President Joe Biden on Wednesday authorized deployment of 1,000 active-duty U.S. troops to assist in the response and recovery efforts in communities hit by Hurricane Helene.
The White House said in a statement that the soldiers would “support the delivery of food, water and other critical commodities.”
The deployment of the soldiers will also “provide additional manpower and logistics capabilities, enabling FEMA [the Federal Emergency Management Agency] and other interagency partners to reach the hardest-hit areas as quickly as possible.”
Biden and Vice President Kamala Harris traveled Wednesday to the impacted areas. The president went to South Carolina to talk with first responders and local officials. He later took an aerial survey of parts of the Carolinas damaged by the storm.
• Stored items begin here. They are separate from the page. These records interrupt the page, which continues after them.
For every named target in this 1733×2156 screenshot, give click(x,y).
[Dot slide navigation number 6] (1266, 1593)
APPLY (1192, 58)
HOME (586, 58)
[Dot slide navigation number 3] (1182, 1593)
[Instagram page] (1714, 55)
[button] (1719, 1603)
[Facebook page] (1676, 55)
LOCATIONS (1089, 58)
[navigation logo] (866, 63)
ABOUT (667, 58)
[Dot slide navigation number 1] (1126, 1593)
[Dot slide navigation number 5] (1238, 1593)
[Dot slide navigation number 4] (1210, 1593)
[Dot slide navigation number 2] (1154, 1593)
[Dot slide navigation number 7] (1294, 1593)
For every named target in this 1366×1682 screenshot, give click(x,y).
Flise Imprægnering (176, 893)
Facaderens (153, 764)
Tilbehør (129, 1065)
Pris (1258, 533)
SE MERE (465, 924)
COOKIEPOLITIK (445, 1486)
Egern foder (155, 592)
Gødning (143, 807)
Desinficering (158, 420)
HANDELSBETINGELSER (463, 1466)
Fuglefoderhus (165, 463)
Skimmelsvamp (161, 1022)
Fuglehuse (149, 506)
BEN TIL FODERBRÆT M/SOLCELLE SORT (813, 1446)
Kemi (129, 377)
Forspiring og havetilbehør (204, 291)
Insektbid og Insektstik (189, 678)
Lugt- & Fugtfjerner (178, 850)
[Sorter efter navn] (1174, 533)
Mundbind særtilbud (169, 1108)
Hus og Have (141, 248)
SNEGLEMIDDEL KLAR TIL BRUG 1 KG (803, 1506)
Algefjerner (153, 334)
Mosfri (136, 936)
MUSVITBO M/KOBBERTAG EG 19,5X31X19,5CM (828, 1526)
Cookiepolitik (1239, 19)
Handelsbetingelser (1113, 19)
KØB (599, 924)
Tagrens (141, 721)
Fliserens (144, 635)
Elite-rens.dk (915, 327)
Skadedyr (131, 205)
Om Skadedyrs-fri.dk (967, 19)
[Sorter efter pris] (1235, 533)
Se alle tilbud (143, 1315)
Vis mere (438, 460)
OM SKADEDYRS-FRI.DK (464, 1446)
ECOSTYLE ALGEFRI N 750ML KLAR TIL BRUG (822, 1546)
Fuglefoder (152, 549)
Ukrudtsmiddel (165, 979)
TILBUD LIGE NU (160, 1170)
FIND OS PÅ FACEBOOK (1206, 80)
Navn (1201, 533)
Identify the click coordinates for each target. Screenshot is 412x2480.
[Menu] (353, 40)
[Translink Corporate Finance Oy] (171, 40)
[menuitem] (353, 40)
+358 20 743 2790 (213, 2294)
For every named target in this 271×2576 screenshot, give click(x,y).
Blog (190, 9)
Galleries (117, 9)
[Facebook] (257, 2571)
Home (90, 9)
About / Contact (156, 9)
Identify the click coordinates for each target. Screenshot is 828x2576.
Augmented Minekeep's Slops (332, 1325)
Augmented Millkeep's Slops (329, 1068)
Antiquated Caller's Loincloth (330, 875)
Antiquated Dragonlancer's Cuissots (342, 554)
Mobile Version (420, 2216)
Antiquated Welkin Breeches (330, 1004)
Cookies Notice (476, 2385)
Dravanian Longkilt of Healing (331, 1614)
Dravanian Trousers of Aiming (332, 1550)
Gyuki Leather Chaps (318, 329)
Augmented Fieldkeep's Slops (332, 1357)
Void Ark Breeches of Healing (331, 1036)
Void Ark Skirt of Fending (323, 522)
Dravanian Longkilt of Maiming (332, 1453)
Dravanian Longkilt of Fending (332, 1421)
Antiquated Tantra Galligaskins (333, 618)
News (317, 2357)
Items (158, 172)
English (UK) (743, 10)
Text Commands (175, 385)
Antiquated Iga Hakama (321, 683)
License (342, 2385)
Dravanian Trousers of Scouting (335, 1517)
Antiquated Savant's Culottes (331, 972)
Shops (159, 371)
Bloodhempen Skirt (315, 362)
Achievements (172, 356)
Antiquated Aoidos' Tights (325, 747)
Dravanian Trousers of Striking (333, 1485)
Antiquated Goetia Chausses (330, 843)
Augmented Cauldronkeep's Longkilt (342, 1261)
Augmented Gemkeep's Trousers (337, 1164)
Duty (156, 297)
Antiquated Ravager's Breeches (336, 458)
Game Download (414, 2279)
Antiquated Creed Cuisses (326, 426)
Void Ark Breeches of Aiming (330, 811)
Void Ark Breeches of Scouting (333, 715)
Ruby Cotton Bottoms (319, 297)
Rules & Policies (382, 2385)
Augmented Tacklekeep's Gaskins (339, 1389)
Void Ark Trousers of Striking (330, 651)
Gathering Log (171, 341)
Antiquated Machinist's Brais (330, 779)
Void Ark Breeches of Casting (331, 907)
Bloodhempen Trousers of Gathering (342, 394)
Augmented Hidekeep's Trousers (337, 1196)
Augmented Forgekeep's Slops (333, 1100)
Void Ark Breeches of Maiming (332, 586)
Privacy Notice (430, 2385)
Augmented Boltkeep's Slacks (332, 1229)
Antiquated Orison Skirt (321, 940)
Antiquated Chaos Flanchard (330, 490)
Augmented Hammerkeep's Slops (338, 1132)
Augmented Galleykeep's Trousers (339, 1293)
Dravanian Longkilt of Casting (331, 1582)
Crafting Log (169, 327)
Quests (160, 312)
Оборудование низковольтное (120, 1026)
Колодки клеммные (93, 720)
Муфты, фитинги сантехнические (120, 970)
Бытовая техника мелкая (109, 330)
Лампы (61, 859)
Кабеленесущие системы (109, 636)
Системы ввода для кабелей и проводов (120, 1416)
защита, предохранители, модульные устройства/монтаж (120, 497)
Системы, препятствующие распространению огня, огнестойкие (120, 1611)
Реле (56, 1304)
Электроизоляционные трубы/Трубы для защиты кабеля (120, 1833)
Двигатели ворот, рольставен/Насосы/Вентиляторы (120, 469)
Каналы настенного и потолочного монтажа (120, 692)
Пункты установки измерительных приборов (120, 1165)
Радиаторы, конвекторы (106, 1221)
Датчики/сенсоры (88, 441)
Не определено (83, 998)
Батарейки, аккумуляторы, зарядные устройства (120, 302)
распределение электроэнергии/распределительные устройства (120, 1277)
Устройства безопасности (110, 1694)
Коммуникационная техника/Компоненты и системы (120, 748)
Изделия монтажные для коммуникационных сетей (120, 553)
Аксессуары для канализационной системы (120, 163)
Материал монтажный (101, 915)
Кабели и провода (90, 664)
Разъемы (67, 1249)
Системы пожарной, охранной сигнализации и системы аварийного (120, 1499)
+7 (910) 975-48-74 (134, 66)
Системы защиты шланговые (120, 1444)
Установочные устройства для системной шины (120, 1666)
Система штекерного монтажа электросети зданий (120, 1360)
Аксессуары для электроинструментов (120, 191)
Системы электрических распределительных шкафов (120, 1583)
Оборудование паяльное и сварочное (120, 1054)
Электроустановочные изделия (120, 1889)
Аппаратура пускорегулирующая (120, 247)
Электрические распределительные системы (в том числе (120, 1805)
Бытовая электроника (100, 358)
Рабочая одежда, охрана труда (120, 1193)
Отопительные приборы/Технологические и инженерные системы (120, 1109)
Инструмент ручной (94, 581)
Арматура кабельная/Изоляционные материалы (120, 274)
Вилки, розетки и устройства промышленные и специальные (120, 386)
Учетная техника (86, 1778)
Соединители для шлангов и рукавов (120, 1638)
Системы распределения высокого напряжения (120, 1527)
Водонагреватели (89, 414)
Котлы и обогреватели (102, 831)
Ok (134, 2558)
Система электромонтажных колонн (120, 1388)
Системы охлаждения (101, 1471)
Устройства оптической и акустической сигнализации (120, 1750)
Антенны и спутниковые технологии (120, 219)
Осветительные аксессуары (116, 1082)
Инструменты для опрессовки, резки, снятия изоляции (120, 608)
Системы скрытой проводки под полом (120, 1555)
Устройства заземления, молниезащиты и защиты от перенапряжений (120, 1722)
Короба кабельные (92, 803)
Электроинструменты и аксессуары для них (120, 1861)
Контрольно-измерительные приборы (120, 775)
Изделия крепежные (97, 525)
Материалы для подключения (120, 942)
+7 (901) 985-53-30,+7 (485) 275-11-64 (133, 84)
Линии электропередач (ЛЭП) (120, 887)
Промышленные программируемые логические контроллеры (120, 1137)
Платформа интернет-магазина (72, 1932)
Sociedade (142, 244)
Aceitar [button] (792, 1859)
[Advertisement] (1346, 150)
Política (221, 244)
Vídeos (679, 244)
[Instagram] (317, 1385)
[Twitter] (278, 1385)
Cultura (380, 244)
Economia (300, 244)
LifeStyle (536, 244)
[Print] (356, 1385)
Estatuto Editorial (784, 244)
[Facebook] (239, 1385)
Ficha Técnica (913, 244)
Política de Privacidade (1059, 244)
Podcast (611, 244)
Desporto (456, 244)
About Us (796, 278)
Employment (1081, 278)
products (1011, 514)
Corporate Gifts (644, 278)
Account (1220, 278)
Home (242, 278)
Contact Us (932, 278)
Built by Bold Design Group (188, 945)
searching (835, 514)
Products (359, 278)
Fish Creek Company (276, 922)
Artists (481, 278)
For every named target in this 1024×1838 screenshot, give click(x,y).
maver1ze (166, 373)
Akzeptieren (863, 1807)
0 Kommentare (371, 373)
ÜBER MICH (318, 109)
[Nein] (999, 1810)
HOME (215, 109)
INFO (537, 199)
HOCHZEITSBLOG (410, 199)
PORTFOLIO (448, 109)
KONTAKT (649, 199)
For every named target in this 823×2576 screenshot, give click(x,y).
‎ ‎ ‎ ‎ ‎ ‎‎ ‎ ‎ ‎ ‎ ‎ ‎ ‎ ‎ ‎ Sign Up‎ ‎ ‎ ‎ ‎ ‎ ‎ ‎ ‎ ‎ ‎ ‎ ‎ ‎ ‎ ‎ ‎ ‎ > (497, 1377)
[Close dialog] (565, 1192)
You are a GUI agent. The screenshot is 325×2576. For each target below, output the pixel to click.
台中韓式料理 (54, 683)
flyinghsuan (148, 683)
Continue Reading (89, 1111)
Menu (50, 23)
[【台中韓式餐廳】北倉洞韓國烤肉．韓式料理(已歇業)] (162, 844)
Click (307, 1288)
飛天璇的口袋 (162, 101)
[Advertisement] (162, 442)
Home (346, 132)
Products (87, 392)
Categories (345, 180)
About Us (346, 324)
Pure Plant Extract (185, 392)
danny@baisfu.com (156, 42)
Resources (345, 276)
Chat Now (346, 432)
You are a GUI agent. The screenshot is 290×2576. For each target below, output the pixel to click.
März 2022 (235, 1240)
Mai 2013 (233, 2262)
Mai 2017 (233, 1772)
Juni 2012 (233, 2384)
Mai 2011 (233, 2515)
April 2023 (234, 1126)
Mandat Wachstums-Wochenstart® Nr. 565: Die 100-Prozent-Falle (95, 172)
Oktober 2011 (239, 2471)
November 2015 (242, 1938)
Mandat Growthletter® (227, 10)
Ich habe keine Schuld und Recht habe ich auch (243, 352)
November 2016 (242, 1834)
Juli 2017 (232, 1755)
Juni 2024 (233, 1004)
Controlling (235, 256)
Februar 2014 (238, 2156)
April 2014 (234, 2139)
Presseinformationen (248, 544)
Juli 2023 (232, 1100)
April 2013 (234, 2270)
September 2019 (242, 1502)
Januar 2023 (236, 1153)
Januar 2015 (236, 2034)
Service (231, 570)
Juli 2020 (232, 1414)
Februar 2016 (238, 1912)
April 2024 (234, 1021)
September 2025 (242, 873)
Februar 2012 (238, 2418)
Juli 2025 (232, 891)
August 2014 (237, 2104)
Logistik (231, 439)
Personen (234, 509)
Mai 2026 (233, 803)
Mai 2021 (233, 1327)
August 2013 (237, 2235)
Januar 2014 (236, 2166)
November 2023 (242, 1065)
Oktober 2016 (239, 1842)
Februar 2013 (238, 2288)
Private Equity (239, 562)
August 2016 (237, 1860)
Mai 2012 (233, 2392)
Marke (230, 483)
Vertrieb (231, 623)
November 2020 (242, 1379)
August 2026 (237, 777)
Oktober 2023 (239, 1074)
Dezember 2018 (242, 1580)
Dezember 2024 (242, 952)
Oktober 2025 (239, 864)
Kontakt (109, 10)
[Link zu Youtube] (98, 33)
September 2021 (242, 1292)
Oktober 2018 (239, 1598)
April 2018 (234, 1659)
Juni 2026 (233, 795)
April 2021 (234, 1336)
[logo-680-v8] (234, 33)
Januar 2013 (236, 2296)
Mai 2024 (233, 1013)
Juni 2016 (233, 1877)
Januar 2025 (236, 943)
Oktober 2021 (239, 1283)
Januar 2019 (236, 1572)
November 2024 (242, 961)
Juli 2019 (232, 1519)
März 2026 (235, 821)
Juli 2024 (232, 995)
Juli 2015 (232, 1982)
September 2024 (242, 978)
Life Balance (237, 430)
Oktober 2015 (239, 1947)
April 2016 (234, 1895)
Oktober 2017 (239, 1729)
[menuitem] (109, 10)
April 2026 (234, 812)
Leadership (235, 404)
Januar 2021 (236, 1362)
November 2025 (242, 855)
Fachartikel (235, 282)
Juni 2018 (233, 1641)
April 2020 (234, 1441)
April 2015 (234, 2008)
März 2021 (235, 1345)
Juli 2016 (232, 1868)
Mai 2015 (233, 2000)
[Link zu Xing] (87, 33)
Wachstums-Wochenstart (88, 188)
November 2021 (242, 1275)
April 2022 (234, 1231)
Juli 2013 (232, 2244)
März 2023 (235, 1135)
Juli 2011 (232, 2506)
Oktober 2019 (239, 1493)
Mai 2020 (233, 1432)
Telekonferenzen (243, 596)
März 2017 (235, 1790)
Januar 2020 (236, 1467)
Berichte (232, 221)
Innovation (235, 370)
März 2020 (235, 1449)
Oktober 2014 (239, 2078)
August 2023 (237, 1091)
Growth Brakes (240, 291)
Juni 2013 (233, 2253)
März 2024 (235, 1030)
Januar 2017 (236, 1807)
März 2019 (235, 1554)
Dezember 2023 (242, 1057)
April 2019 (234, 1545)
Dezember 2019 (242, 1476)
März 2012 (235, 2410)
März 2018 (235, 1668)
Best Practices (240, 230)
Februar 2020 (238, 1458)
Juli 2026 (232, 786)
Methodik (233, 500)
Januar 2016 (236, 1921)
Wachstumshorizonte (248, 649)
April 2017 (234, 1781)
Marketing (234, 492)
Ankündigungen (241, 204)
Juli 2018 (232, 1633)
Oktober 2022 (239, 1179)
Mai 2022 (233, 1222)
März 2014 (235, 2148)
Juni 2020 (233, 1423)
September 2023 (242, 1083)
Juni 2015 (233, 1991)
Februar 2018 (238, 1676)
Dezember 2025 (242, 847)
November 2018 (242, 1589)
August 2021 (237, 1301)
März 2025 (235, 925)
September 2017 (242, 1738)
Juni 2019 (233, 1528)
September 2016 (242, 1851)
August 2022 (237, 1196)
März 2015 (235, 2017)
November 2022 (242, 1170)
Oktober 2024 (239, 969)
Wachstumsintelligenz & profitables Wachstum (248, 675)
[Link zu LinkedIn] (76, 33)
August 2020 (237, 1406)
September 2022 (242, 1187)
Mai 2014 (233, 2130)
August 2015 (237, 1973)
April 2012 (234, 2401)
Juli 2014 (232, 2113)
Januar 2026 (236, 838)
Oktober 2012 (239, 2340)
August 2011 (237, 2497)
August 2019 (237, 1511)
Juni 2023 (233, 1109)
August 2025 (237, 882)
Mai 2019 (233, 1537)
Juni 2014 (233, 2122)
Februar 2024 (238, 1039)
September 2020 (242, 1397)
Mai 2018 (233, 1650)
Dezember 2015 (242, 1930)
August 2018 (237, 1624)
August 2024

Harris, meanwhile, went to Georgia, where she also met with local officials and residents of the areas affected by the hurricane.
The president and the vice president are also going to other affected states, the White House said, with Biden scheduled to go to Florida and Georgia and Harris to North Carolina later in the week.
Many residents of the Carolinas still lacked running water, cellphone service and electricity Wednesday as rescuers searched for people unaccounted for after Hurricane Helene caused catastrophic damage across the Southeast and killed at least 166 people. More than 1.2 million customers still had no power Wednesday in the Carolinas and Georgia, where Helene tore far inland after initial landfall on Florida’s Gulf Coast.
The Water Mission Disaster Response Team, an international nonprofit Christian organization, was on the ground in Boone, North Carolina, helping to ensure residents were provided with safe drinking water.
“Hurricane Helene came through and wiped out towns. We’ve seen so much destruction of the infrastructure,” Brock Kreitzburg, senior director of the water disaster response team, told VOA in an interview. “People in western [North] Carolina are without power and without water, and many mountain communities are cut off, so they have limited access to food, water and electricity. … We don’t normally see this type of need in the U.S., but the needs are overwhelming here. … It could be weeks before they get power back into their homes.”
Kreitzburg said his organization has systems that can transform debris-filled water into drinkable water.
“We can draw water from rivers that look like chocolate milk and we can filter that water through our systems, and the end product would be safe water that people can drink,” he said.
Helene crashed ashore late Thursday in Florida and then began its path of destruction across multiple states in the Southeastern U.S. In addition to Florida, the Carolinas and Georgia, Tennessee and Virginia were also affected.
Emergency workers and rescue teams have been working around the clock to clear roads, provide food, clean up debris and look for people who are stranded.
Hundreds of people have been reported missing, officials said.
Some information for this report came from The Associated Press.